With the .5 added to the int() argument, that takes care of my bug. Note that square=$((root * root)) may yield a floating point value if and only if the result overflows a signed long int. And, if that happen, there will be a decimal point in the result. This will cause the script to report that the result is not a square even if it happens to be a square (such as with 100000000000000000000), but that cannot happen for any 63 bit integer value that it a perfect square that could be processed by your bash script. I should add a test at the start to check for input larger than LONG_MAX, but I'm not going to try to do that (when I can't trust the test -gt operator) until I get some sleep.

Please read all of the above carefully. It has been a while since I put in an all-nighter to track down a coding bug... It is now 7:20am and I'm going to bed. Smilie
This User Gave Thanks to Don Cragun For This Post:
# 13  
Old 08-21-2015
Correct me if i'm wrong, but doesnt integer stop at like... 2.7bil?
And if i look at:
Code:
[ 9223372030926249001 -eq 9223372030926249000 ]

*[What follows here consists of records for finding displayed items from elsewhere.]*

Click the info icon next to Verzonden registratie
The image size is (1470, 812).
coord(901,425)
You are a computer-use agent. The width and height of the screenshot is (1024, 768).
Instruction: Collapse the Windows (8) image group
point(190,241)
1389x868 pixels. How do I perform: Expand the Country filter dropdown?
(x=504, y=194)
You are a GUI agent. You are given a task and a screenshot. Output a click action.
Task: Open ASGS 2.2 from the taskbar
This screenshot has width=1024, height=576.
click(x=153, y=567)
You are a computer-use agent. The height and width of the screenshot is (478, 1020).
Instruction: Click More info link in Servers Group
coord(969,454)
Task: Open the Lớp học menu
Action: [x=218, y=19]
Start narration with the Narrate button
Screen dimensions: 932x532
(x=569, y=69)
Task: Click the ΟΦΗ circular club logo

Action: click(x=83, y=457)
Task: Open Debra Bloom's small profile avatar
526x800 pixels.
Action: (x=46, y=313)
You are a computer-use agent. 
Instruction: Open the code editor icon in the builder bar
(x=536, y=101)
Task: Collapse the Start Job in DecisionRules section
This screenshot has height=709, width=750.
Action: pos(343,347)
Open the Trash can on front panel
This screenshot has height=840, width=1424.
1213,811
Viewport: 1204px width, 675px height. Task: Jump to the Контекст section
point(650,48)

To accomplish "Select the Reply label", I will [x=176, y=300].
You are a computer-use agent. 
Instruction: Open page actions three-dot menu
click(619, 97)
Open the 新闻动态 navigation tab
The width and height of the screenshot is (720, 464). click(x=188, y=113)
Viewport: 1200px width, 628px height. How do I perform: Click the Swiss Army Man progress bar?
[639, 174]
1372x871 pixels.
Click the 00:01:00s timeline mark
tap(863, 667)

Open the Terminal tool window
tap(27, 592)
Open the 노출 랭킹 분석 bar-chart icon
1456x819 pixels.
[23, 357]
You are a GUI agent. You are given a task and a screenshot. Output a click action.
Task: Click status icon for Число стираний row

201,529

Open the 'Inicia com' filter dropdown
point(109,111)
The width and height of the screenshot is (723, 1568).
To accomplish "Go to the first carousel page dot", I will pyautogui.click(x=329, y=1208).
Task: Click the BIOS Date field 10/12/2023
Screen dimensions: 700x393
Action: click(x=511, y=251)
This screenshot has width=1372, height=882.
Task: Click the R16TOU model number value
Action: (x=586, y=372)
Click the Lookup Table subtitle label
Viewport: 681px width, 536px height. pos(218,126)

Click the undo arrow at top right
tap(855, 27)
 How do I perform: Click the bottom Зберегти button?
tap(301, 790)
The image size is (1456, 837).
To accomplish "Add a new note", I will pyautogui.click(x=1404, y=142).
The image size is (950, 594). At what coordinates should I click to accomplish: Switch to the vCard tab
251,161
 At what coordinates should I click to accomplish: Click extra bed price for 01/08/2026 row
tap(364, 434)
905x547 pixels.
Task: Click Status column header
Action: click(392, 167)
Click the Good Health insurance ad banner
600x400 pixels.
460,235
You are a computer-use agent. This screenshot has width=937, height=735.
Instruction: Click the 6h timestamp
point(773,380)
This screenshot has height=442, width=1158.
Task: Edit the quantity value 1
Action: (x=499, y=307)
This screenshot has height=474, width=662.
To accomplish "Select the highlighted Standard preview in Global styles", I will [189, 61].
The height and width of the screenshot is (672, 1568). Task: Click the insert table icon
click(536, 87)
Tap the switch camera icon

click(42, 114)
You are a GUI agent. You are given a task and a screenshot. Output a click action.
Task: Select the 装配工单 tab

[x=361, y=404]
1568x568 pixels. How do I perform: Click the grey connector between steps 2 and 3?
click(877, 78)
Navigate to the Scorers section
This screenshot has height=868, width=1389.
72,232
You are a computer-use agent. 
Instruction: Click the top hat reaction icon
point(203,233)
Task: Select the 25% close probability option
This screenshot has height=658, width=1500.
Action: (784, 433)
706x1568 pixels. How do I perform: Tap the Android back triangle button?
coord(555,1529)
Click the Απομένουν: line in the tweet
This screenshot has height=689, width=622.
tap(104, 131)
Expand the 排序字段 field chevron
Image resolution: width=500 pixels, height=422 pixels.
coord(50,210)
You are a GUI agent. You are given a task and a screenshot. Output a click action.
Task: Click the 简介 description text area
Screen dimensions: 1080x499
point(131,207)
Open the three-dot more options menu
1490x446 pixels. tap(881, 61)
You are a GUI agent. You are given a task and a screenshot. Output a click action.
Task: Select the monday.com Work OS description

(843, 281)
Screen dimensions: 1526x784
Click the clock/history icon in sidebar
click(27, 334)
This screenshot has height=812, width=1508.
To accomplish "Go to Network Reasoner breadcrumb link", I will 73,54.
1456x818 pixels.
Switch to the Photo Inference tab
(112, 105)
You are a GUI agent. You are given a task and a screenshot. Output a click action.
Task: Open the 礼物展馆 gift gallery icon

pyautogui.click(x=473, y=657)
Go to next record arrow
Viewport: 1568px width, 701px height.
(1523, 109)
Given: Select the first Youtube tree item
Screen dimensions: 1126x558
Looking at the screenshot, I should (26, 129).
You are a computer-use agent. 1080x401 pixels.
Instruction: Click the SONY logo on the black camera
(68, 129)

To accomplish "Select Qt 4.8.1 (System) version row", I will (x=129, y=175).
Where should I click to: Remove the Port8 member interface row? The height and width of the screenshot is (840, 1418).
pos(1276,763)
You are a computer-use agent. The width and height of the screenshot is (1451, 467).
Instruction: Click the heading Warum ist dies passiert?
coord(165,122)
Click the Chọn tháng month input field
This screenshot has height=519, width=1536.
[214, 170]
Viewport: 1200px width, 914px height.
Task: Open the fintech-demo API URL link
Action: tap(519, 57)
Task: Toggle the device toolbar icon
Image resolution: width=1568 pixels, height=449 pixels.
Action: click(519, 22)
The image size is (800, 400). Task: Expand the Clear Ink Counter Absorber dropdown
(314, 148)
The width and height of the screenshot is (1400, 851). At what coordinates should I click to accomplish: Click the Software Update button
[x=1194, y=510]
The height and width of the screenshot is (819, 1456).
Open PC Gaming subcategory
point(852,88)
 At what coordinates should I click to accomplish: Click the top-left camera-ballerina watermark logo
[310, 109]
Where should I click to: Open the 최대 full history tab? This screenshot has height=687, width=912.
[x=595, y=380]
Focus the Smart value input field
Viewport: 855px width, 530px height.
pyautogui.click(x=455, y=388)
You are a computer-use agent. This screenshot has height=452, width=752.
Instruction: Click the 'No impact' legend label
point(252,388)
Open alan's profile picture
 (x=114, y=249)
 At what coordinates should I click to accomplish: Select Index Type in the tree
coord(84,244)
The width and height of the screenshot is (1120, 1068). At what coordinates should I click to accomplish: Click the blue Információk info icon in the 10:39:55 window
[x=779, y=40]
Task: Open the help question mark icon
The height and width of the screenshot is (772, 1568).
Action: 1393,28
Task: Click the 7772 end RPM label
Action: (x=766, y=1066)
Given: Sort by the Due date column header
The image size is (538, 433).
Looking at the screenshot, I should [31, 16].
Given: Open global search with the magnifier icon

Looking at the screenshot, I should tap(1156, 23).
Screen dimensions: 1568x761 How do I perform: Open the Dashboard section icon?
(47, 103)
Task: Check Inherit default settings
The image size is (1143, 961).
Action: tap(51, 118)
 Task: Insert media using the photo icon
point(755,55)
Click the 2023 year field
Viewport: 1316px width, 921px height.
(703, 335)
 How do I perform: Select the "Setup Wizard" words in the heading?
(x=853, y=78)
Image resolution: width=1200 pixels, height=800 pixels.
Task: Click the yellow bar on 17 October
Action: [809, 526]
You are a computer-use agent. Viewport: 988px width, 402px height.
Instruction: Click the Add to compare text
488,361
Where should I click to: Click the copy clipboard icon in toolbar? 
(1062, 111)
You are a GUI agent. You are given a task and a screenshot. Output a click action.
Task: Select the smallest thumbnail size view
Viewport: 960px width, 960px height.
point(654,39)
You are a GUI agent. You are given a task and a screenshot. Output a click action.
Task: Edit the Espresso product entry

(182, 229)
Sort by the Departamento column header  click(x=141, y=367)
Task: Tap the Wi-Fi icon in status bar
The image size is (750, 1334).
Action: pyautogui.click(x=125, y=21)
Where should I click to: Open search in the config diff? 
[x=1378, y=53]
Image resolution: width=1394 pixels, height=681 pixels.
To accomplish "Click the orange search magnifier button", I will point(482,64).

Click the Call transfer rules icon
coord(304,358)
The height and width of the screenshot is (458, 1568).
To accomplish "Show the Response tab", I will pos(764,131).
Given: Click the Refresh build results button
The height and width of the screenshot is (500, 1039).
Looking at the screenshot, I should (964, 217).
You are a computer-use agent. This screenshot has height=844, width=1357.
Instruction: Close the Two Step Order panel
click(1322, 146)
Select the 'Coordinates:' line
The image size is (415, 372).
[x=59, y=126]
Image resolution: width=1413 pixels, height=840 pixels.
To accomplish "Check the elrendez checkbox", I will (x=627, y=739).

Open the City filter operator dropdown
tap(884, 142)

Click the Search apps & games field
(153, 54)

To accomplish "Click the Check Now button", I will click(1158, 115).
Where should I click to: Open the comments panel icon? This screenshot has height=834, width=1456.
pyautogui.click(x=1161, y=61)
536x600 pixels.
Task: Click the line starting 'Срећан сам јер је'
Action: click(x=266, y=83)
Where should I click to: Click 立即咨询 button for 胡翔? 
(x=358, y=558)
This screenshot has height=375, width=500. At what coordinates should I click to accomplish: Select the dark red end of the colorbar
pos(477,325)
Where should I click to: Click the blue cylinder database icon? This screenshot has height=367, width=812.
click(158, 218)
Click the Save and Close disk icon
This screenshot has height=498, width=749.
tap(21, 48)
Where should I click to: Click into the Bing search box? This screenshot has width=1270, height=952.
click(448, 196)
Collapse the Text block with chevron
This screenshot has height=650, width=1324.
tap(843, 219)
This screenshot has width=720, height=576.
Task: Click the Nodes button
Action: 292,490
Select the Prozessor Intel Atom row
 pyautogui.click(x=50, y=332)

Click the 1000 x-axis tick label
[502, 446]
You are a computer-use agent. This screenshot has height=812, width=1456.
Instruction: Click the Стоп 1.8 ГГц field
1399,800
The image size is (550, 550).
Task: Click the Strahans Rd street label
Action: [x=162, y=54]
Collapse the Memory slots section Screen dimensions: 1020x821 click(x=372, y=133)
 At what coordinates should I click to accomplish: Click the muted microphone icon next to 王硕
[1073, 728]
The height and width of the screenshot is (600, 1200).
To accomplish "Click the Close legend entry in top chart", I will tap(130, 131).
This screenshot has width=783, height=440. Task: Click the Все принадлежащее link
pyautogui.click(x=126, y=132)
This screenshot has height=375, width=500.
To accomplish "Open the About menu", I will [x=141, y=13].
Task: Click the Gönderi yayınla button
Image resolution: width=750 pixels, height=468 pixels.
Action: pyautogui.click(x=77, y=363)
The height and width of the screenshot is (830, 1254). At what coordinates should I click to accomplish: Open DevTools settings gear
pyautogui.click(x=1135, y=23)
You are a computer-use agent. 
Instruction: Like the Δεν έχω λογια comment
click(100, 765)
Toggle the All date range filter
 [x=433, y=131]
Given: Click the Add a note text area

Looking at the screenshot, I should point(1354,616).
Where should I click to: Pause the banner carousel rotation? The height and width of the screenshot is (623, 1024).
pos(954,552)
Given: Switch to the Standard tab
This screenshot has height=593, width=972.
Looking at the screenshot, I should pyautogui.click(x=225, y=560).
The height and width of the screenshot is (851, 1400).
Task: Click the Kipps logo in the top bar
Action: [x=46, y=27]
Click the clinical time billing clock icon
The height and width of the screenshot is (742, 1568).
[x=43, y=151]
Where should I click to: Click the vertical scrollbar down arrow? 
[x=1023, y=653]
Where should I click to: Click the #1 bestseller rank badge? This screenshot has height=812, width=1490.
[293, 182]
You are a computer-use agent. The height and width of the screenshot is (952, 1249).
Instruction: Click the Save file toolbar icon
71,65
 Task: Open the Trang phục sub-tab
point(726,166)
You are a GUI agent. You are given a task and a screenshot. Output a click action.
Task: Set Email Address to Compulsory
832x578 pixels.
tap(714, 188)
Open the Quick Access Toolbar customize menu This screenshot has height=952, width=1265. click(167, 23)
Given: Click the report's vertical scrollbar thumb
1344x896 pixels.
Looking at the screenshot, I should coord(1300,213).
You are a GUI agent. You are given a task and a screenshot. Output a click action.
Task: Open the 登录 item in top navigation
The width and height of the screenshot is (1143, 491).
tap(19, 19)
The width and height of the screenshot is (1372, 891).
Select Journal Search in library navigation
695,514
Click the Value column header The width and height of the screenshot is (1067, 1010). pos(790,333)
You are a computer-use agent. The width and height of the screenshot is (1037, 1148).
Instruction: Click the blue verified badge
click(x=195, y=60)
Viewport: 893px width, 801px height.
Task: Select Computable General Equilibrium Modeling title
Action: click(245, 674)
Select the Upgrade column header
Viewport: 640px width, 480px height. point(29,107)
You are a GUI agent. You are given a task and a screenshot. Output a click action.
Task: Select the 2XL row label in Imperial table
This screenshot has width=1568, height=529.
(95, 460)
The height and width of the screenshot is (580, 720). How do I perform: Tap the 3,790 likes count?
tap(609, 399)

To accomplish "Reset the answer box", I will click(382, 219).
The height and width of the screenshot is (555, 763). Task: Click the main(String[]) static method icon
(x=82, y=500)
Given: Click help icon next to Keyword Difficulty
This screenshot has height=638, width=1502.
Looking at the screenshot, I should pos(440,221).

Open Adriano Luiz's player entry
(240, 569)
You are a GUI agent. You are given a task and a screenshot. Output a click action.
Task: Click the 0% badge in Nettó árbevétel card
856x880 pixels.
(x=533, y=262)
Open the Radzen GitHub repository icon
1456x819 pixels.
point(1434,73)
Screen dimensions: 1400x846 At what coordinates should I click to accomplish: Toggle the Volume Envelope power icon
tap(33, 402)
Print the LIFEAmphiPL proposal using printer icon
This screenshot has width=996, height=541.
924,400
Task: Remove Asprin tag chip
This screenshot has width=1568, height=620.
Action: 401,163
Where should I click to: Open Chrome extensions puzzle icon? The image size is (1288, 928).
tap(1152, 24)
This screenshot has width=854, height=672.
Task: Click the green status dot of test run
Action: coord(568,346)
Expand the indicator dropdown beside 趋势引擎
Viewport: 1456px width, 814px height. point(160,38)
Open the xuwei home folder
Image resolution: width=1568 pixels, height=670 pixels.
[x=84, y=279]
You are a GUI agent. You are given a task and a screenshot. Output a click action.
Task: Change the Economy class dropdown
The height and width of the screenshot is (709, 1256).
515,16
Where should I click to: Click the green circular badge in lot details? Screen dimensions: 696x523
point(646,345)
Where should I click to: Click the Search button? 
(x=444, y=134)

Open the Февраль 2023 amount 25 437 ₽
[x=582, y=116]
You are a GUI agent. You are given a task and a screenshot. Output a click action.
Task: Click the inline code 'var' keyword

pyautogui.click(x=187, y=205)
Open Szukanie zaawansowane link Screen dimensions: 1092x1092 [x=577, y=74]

And make it easier (for me) to read: 9'223'372'030'926'249'001, which are (rounded up) 10 billion billions, or about 400 times the max of a 'reliable' integer value.
And as on overflow, they stop counting at the ~2.7bils
(overnighted and not used to such high numbers, might be mathematical incorrect proportions, but you get the idea)

One would need (afaik) a long int or int64, which are both (afaik) not available to the bash shell.

hth
# 14  
Old 08-21-2015
Quote:
Originally Posted by sea
One would need (afaik) a long int or int64, which are both (afaik) not available to the bash shell.
BASH has had 64 bit integers for ages now. Really ancient versions (pre-3.x) won't have it, though, and this only refers to BASH, not Bourne shells in general.